New York –
Several major Wall Street banks have begun offering to facilitate trading in Russian debt in recent days, according to bank documents seen by Reuters, giving investors another chance to dispose of assets widely viewed in the West as toxic.
Most US and European banks had pulled out of the market in June after the Treasury Department banned US investors from buying any Russian securities as part of economic sanctions to punish Moscow for invading Ukraine, according to a investor who owns Russian securities and two bank sources.
After further guidance from the Treasury in July that allowed US holders to reduce their positions, Wall Street’s biggest firms have cautiously returned to the market for Russian government and corporate bonds, according to emails, client notes and other communications from six banks as well. such as interviews with sources.

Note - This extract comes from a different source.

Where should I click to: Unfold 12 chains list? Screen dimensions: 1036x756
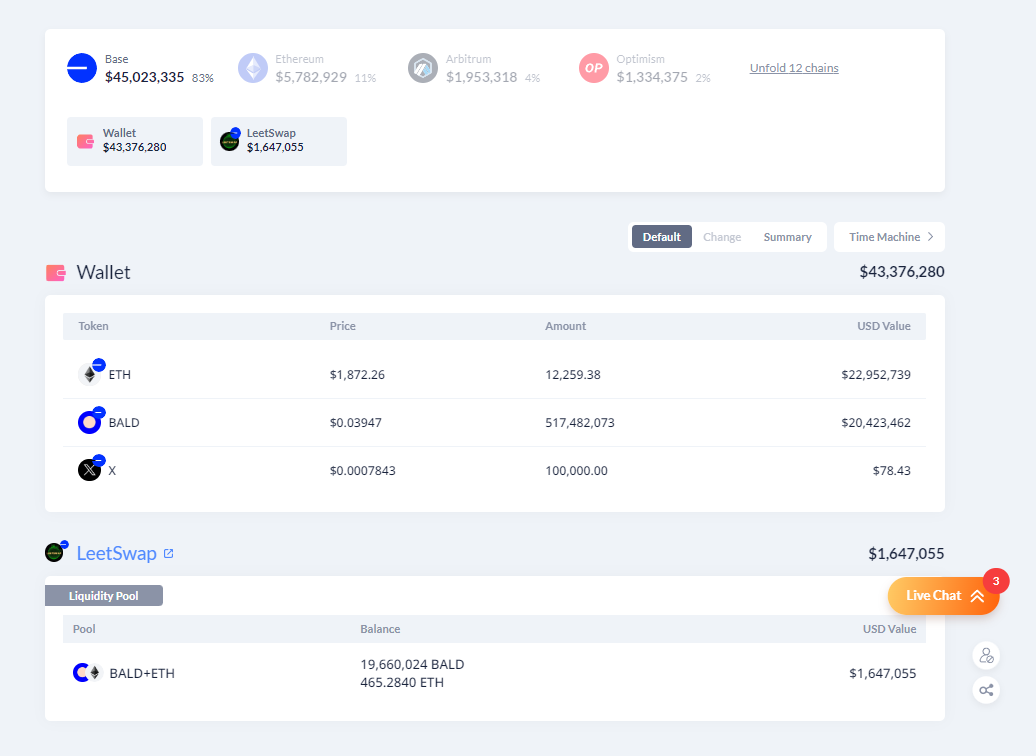(x=794, y=68)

Banks in the market now include JPMorgan Chase & Co JPM.N, Bank of America Corp BAC.N, Citigroup Inc CN, Deutsche Bank AG DBKGn.DE, Barclays Plc BARC.L and Jefferies Financial Group Inc JEF.N, they show the documents
Here we report for the first time the return of Wall Street’s biggest firms, the details of the trades they offer to facilitate and the precautions they are taking to avoid breaching sanctions.

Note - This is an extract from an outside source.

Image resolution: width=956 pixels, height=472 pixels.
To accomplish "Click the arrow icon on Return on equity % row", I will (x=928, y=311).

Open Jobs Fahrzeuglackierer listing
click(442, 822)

Bank of America, Barclays, Citi and JPMorgan declined to comment.
A Jefferies spokesman said it was “working within global sanctions guidelines to facilitate our clients’ needs to navigate this complicated situation.”
A source close to Deutsche Bank said the bank trades bonds for clients only on a request and case-by-case basis to further manage its exposure to Russia risk or that of its non-US clients, but will not do any new business . outside of these two categories.
About $40 billion of Russian sovereign bonds were outstanding before Russia began what it calls a “special military operation” in Ukraine in February. About half was held by foreign funds. Many investors were left stranded with Russian assets as their value plummeted, buyers disappeared and sanctions made trading difficult.
In May, two U.S. lawmakers asked JPMorgan and Goldman Sachs Group Inc GS.N for information about Russian debt deals, saying they could undermine sanctions.
The following month, the Treasury’s Office of Foreign Assets Control banned US money managers from buying any Russian debt or stocks in secondary markets, prompting banks to pull back.
Since then, regulators have taken steps to help ease investor pain.
The Treasury offered further guidance on July 22 to help settle default insurance payments on Russian bonds. He also clarified that banks could facilitate, clear and settle transactions in Russian securities if this would help US holders reduce their positions.
Separately, European regulators have also relaxed rules to allow investors to deal with Russian assets, allowing them to put them in so-called side pockets on a case-by-case basis.
The price of some Russian bonds has risen alongside renewed trading activity since late July. That could make the deals more attractive to investors and also help companies that sold protection against a Russian default.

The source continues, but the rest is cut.